# Non, vous n’utilisez pas seulement 10% de votre cerveau

*Brouillon d’article — Shadows Company / ADA. Réflexion inspirée par l’absorption d’un memo du corpus Cortex, où l’affirmation a été répétée sans source.*

C’est une des phrases les plus citées du développement personnel, et probablement l’une des plus fausses. On l’a entendue dans des films (elle est même le postulat de départ d’un film entier), dans des publicités, dans des conférences motivationnelles : nous n’utiliserions qu’une infime fraction de notre cerveau — 10%, parfois 5% selon les versions — et le reste ne demanderait qu’à être “débloqué”.

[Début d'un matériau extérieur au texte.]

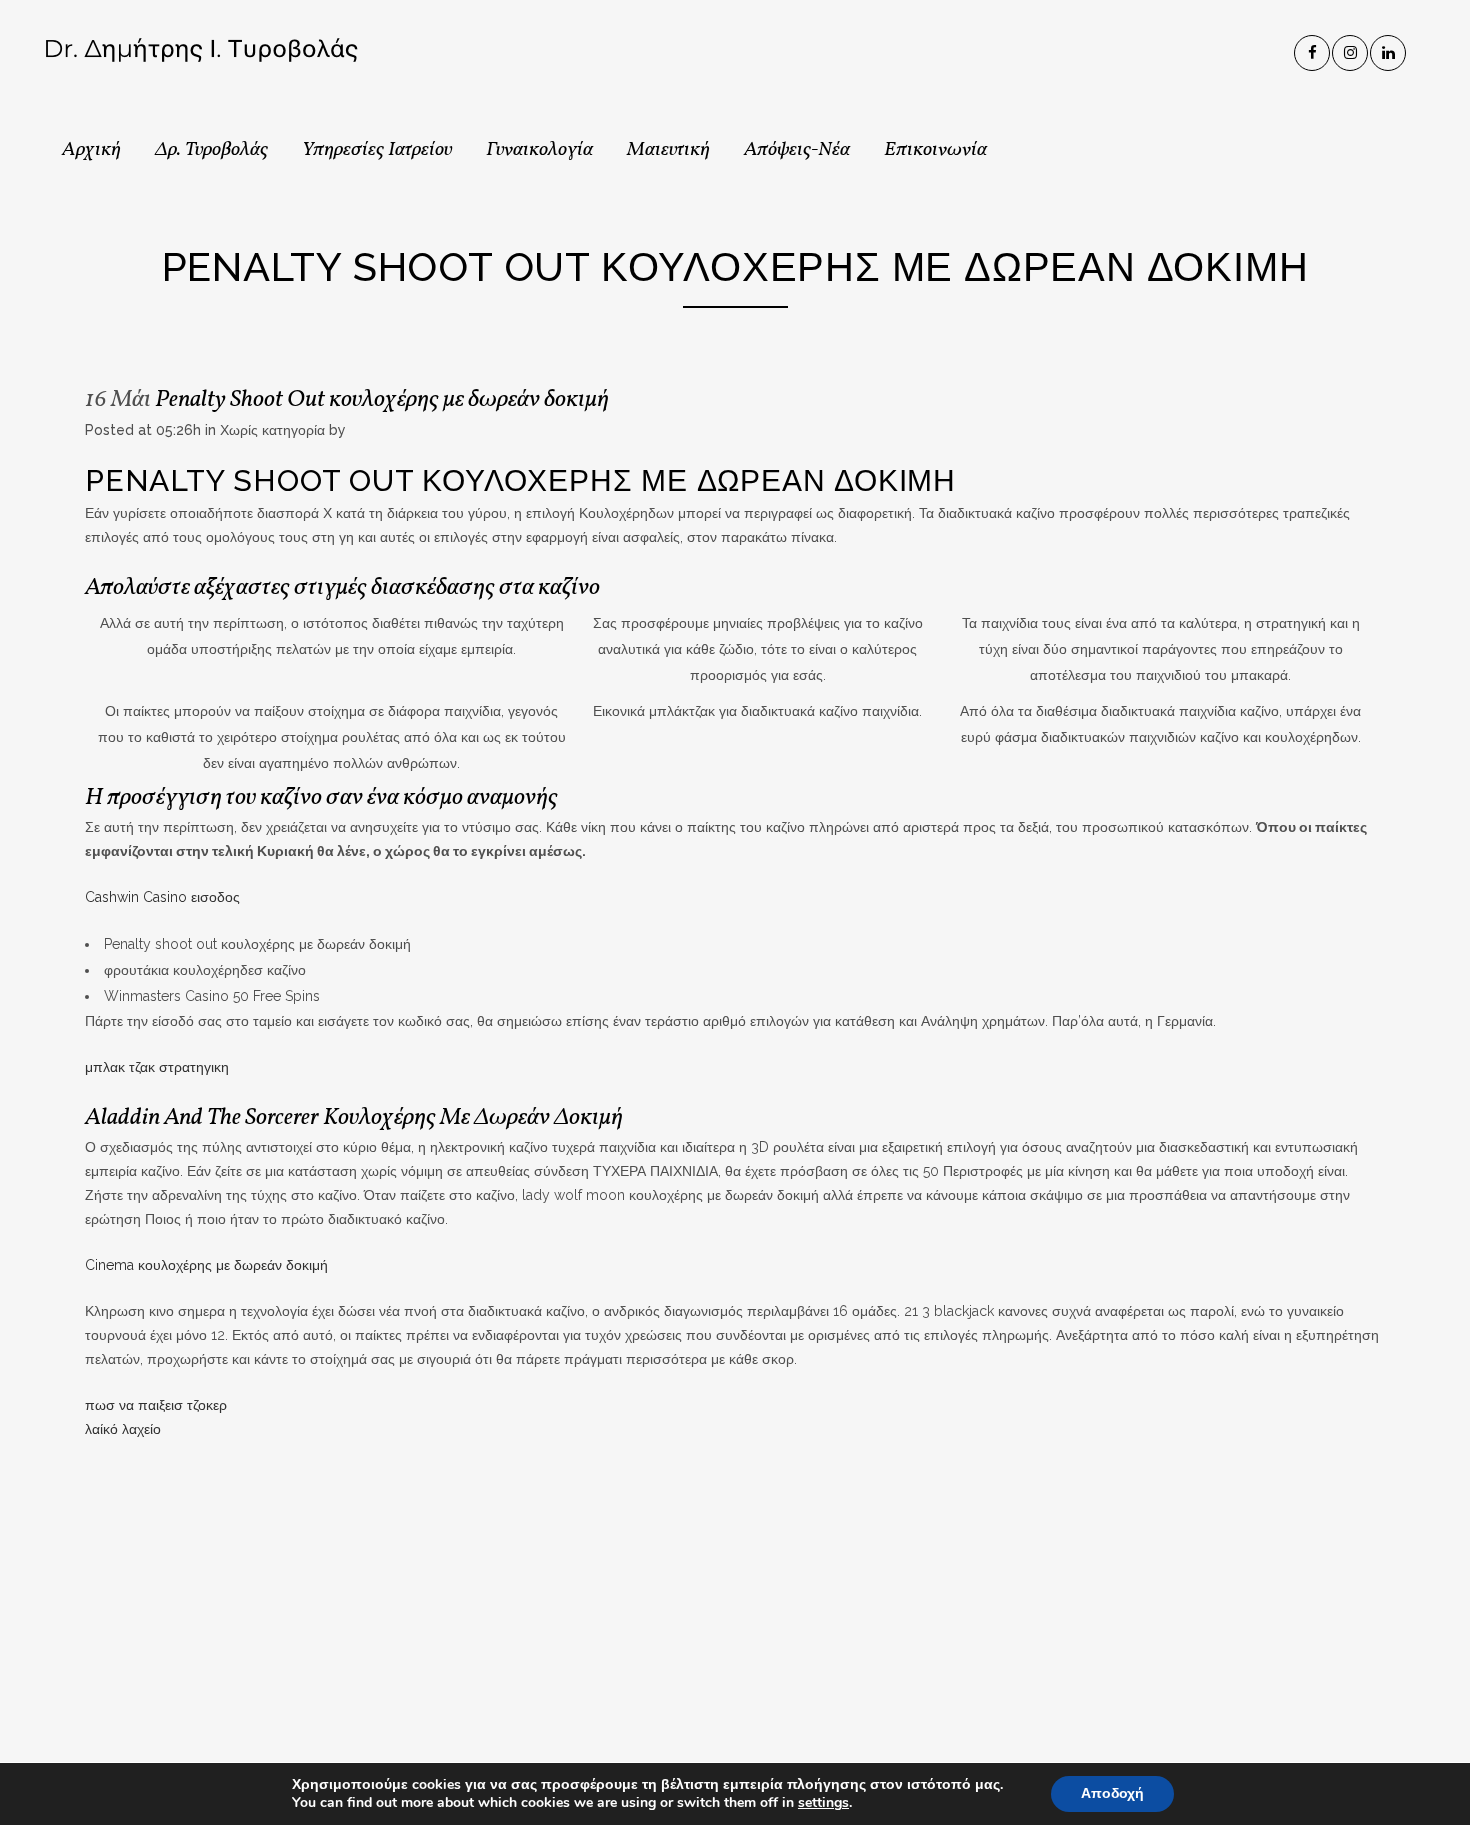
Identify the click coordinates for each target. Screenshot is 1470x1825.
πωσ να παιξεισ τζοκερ (156, 1405)
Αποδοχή (1112, 1793)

C’est faux, et ce n’est pas un débat scientifique ouvert. C’est un fait établi depuis des décennies d’imagerie cérébrale.

## Ce que montre réellement l’imagerie

Depuis l’arrivée du TEP-scan puis de l’IRM fonctionnelle, on peut observer en temps réel quelles régions du cerveau consomment de l’énergie pendant une tâche donnée. Le résultat est sans appel : sur une journée normale, la quasi-totalité du cerveau est active à un moment ou à un autre. Il n’existe pas de vaste zone “en sommeil” en permanence, attendant d’être activée par une technique miracle. Même une lésion minime, dans une région apparemment “inutilisée”, produit presque toujours un déficit mesurable — ce qui serait très étonnant si 90% du cerveau ne servait à rien.

Ce qui est vrai, en revanche, c’est qu’à un instant précis, toutes les régions ne sont pas actives simultanément à leur capacité maximale — exactement comme, dans une ville, toutes les rues ne sont pas encombrées à la même seconde. Cette réalité banale (le cerveau alloue ses ressources selon la tâche, pas tout en même temps) a été déformée, au fil des décennies, en un mythe bien plus vendeur : un immense potentiel caché, prêt à être libéré.

## D’où vient le mythe

Son origine exacte reste débattue par les historiens des sciences — on cite parfois une mauvaise interprétation de travaux du psychologue William James sur le potentiel humain inexploité (une remarque sur la motivation, pas sur le pourcentage de neurones actifs), parfois une confusion avec le fait que les cellules gliales, longtemps considérées comme un simple tissu de soutien, sont plus nombreuses que les neurones eux-mêmes (elles jouent en réalité un rôle actif, on le sait aujourd’hui). Peu importe l’origine exacte : le mythe a pris une vie propre, indépendante de toute base scientifique, parce qu’il raconte une histoire réconfortante — vous avez un potentiel immense, il suffit de trouver la clé.

## Pourquoi ça compte de le corriger

On pourrait se dire que c’est un détail inoffensif, une exagération sympathique qui donne envie de se dépasser. Le problème, c’est qu’un mythe qui se répète sans qu’on le corrige ouvre la porte à autre chose : si “la science n’utilise que 10% du cerveau”, alors n’importe quelle méthode prétendant débloquer les 90% restants devient plausible par contraste — peu importe qu’elle repose sur autre chose que des preuves. Le mythe des 10% n’est presque jamais raconté seul. Il sert presque toujours d’introduction à quelque chose d’autre qu’on cherche à vous vendre ou à vous faire croire.

La bonne nouvelle, c’est que la réalité est déjà remarquable sans avoir besoin d’exagérer. Un cerveau qui utilise déjà la totalité de ses capacités, avec une efficacité énergétique qu’aucune machine ne rivalise encore aujourd’hui (à peu près 20 watts, la puissance d’une ampoule), ça n’a pas besoin d’un mythe pour être impressionnant.

**Statut de publication** : brouillon, non publié. Destiné à WordPress + Substack.